- To do
Pick every line from the data below that contains the string "Switch" and copy it.

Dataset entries
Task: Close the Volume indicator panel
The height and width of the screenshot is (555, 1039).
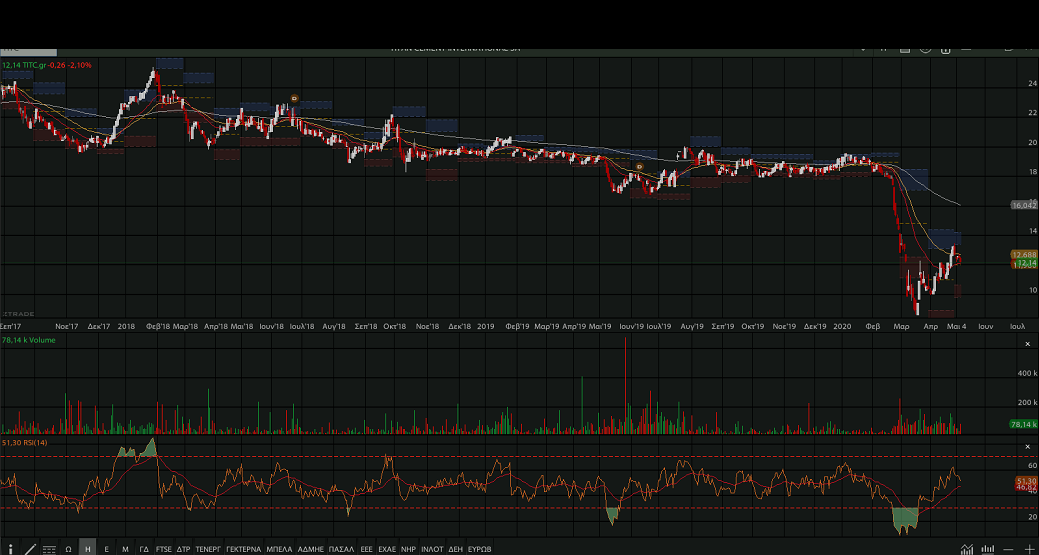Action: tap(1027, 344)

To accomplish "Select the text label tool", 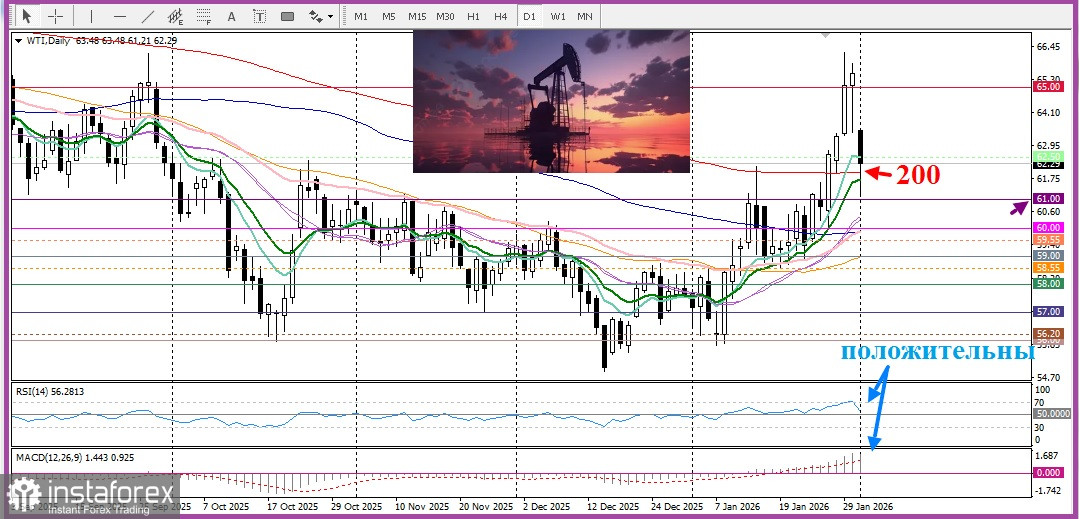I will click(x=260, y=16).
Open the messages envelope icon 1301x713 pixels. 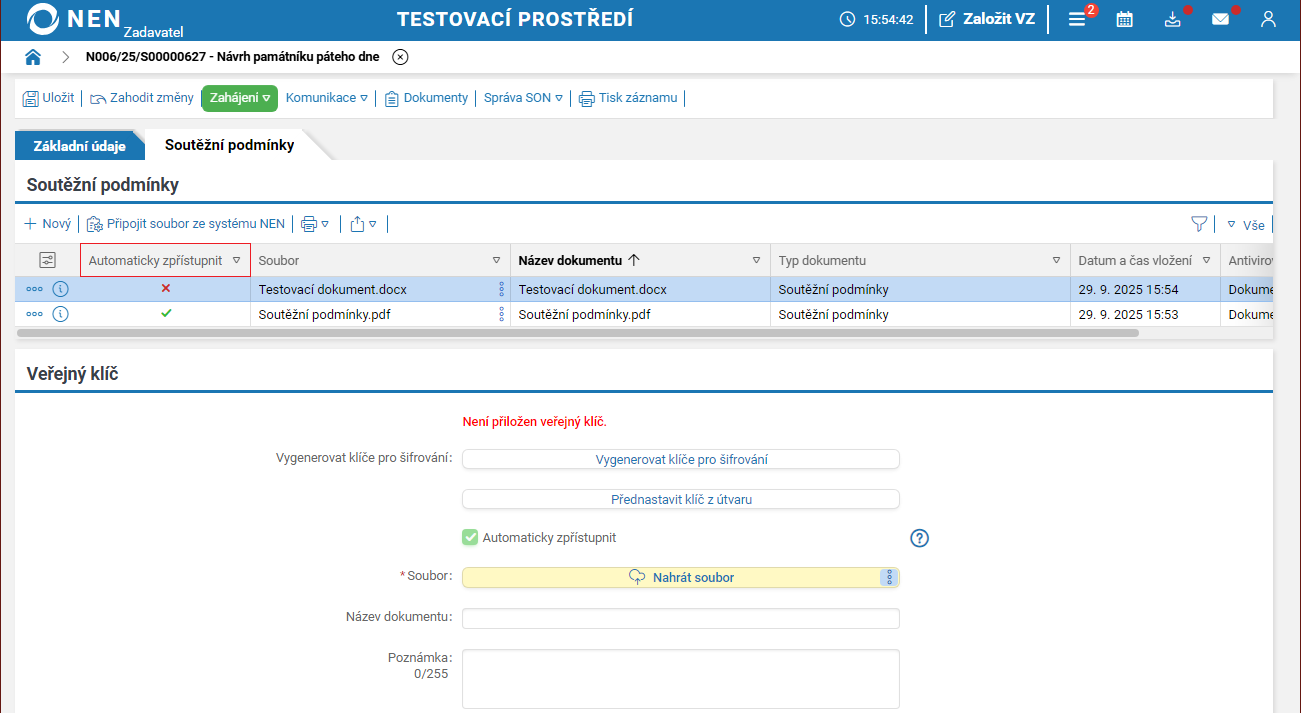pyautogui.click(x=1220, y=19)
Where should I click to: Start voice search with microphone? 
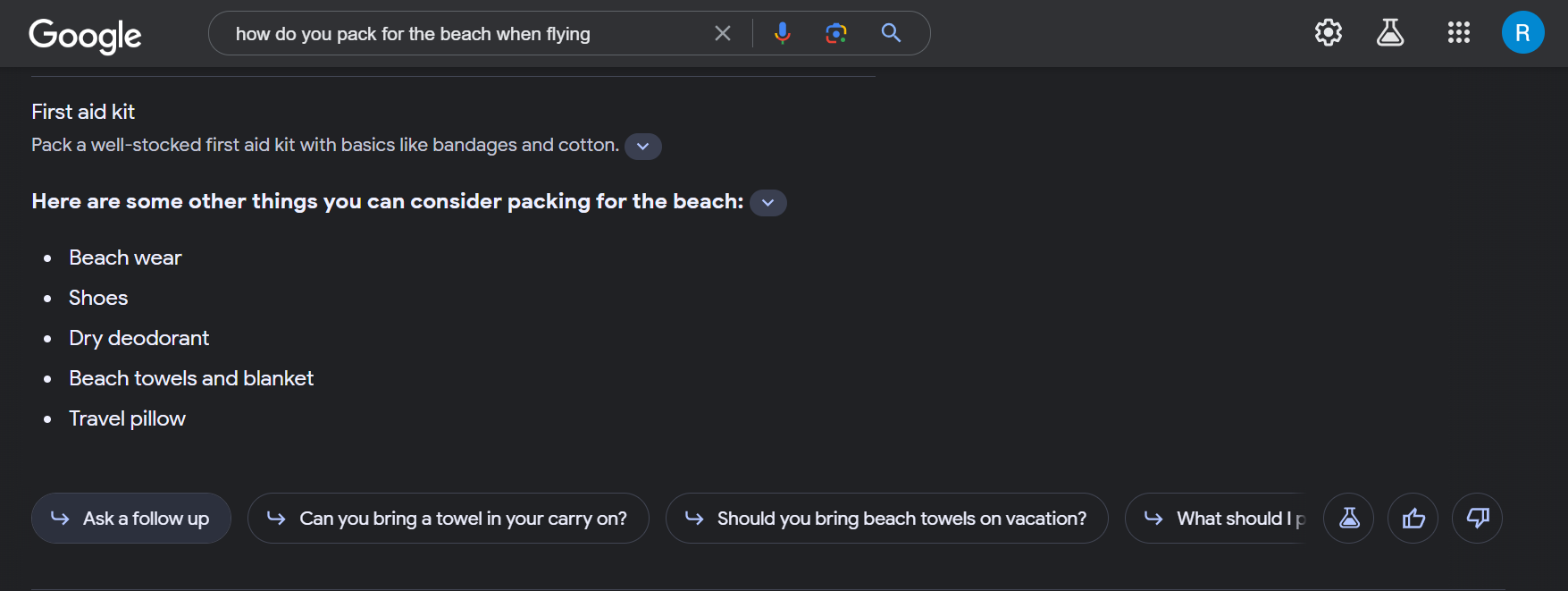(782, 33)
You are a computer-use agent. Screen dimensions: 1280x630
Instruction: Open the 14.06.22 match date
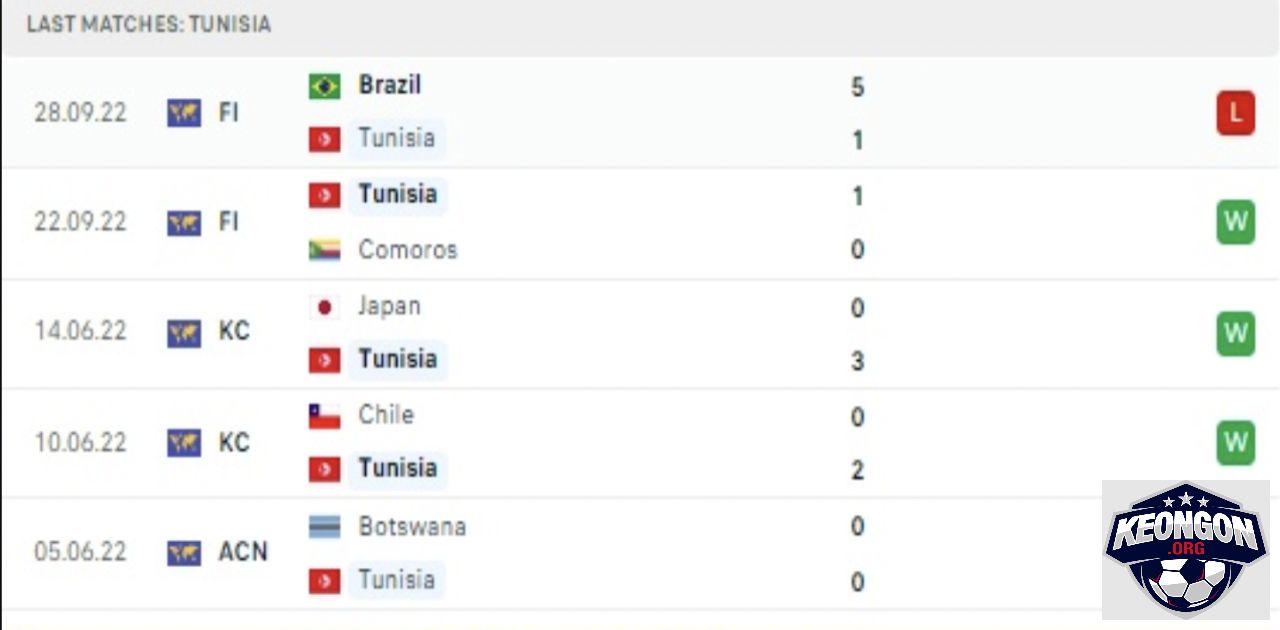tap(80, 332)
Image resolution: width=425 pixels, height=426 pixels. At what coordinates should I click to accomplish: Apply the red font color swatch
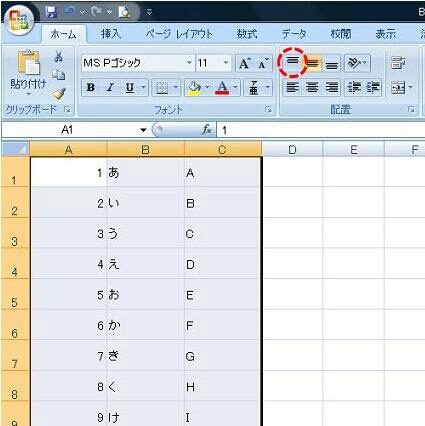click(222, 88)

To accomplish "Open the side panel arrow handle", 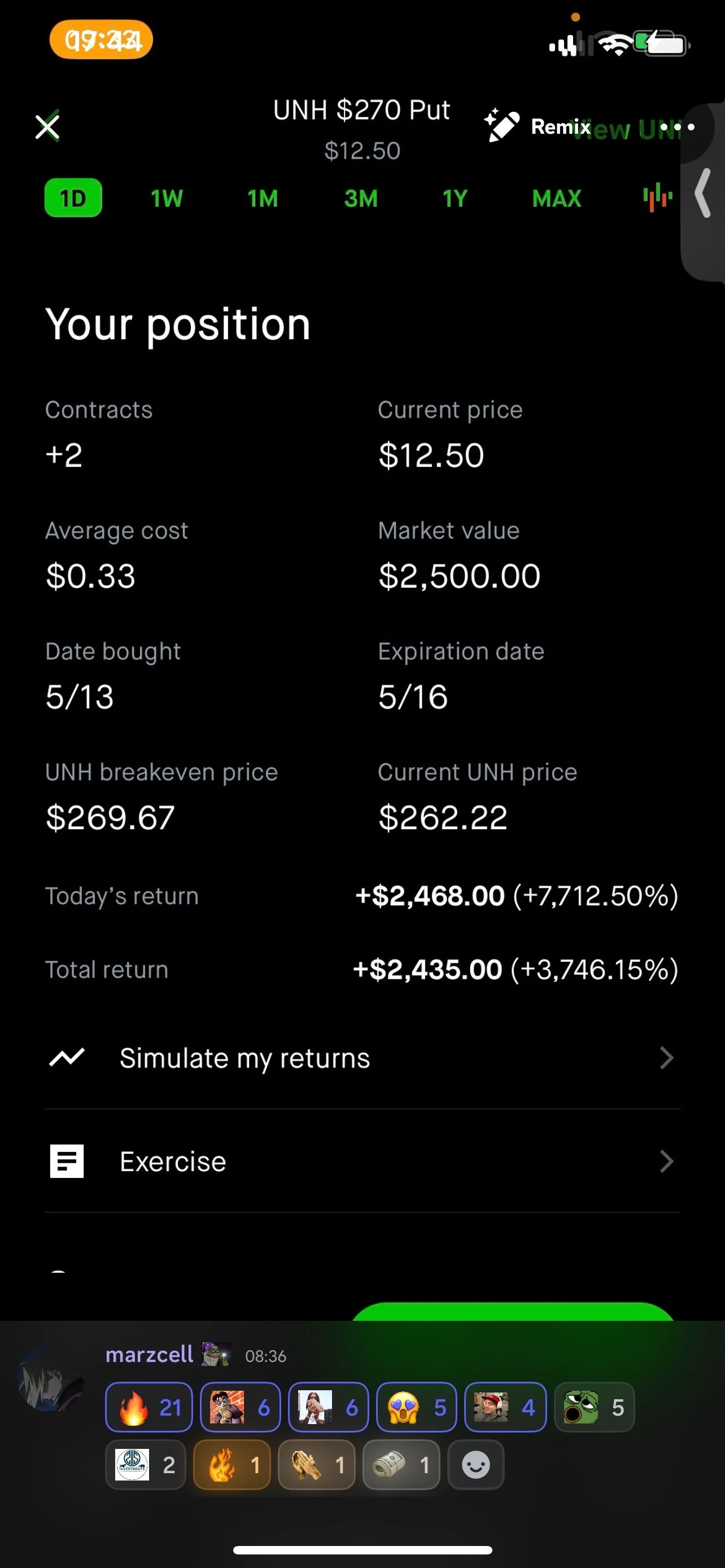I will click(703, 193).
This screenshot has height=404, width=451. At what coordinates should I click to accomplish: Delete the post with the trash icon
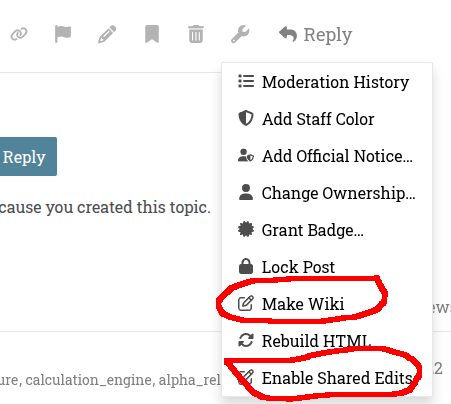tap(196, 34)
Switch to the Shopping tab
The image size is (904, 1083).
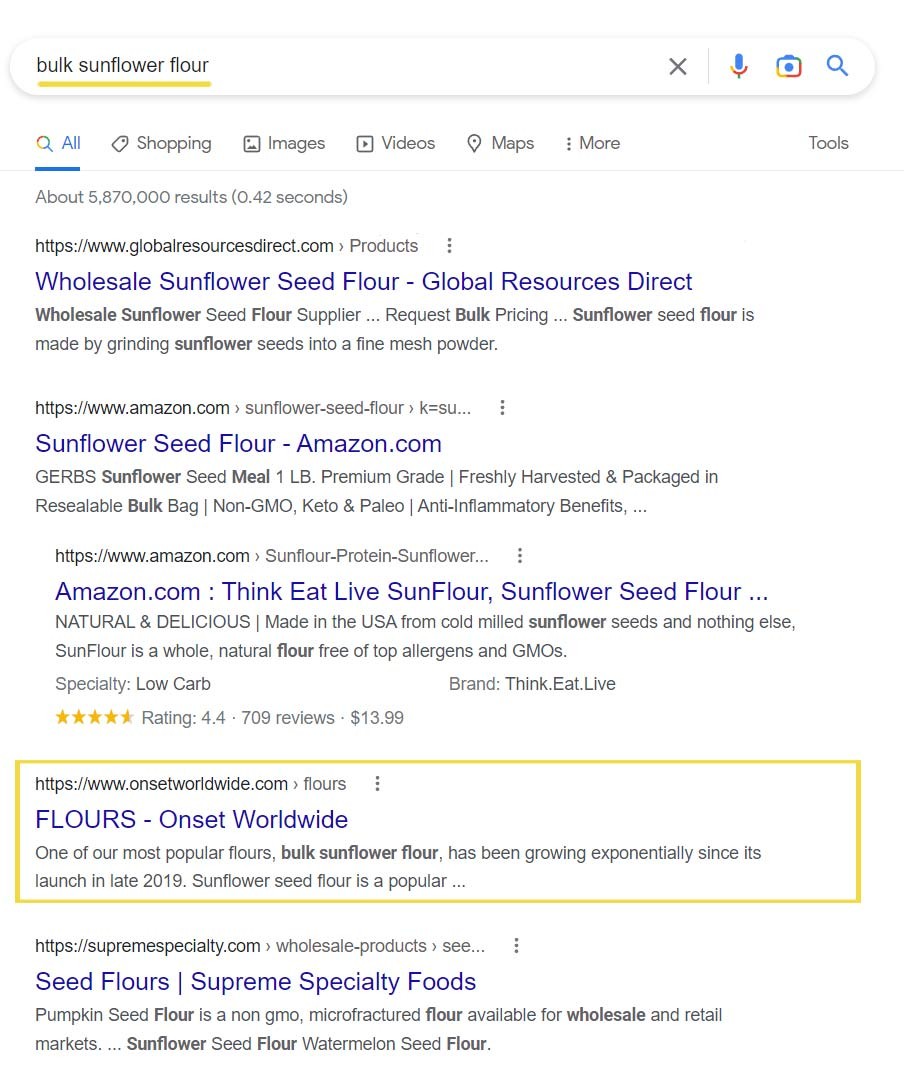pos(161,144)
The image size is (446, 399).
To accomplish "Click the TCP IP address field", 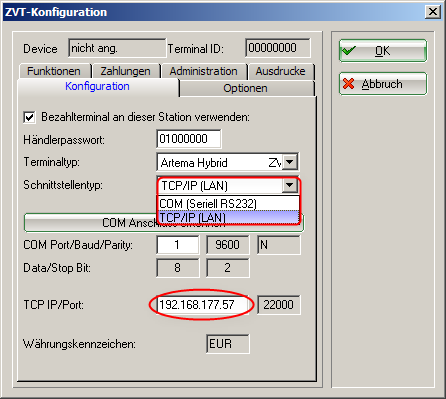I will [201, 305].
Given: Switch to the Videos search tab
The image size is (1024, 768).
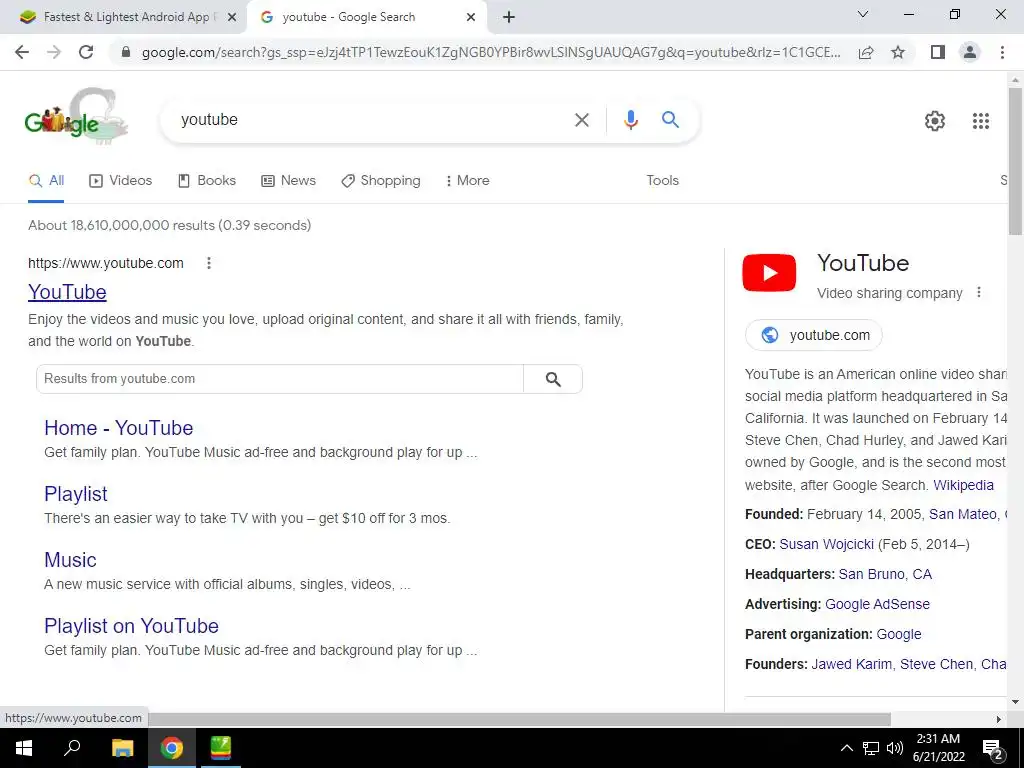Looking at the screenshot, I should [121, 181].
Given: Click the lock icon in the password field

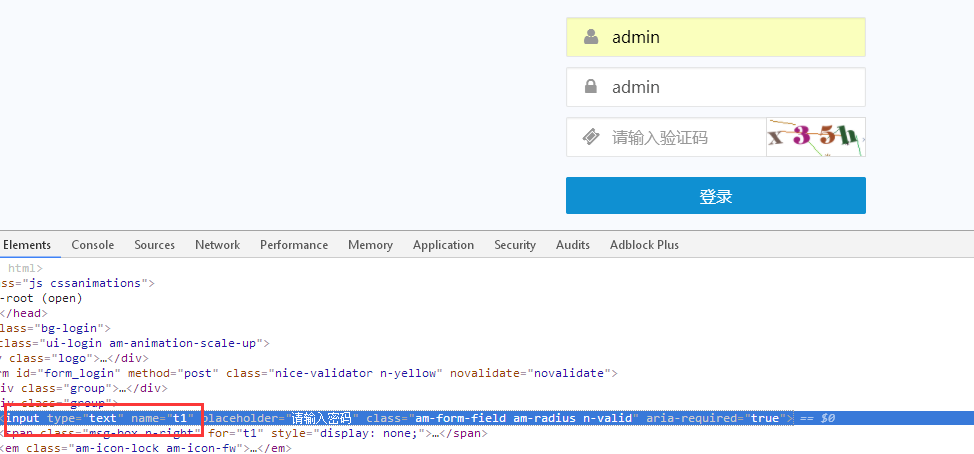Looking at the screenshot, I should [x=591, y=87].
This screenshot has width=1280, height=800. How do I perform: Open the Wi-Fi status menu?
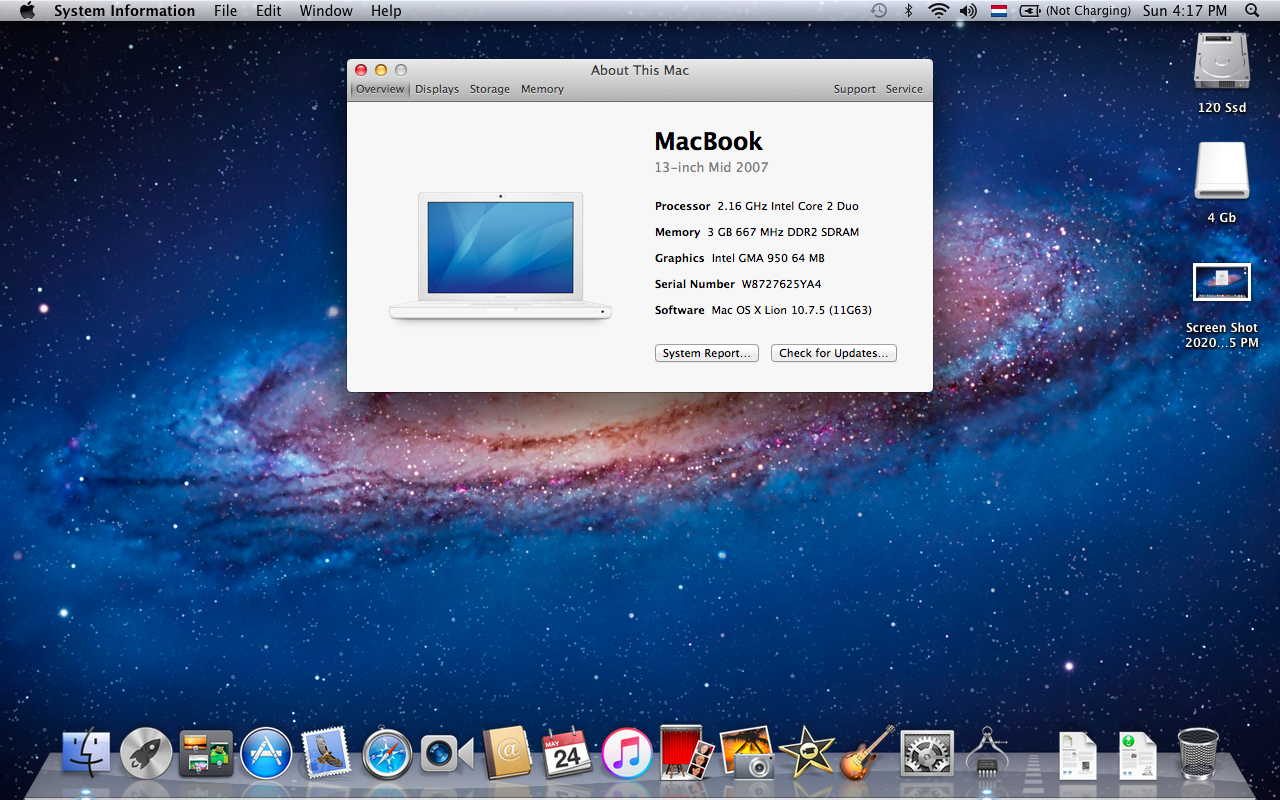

- Problem solution
Switch to the Shopping tab
Given: Switch to the Videos search tab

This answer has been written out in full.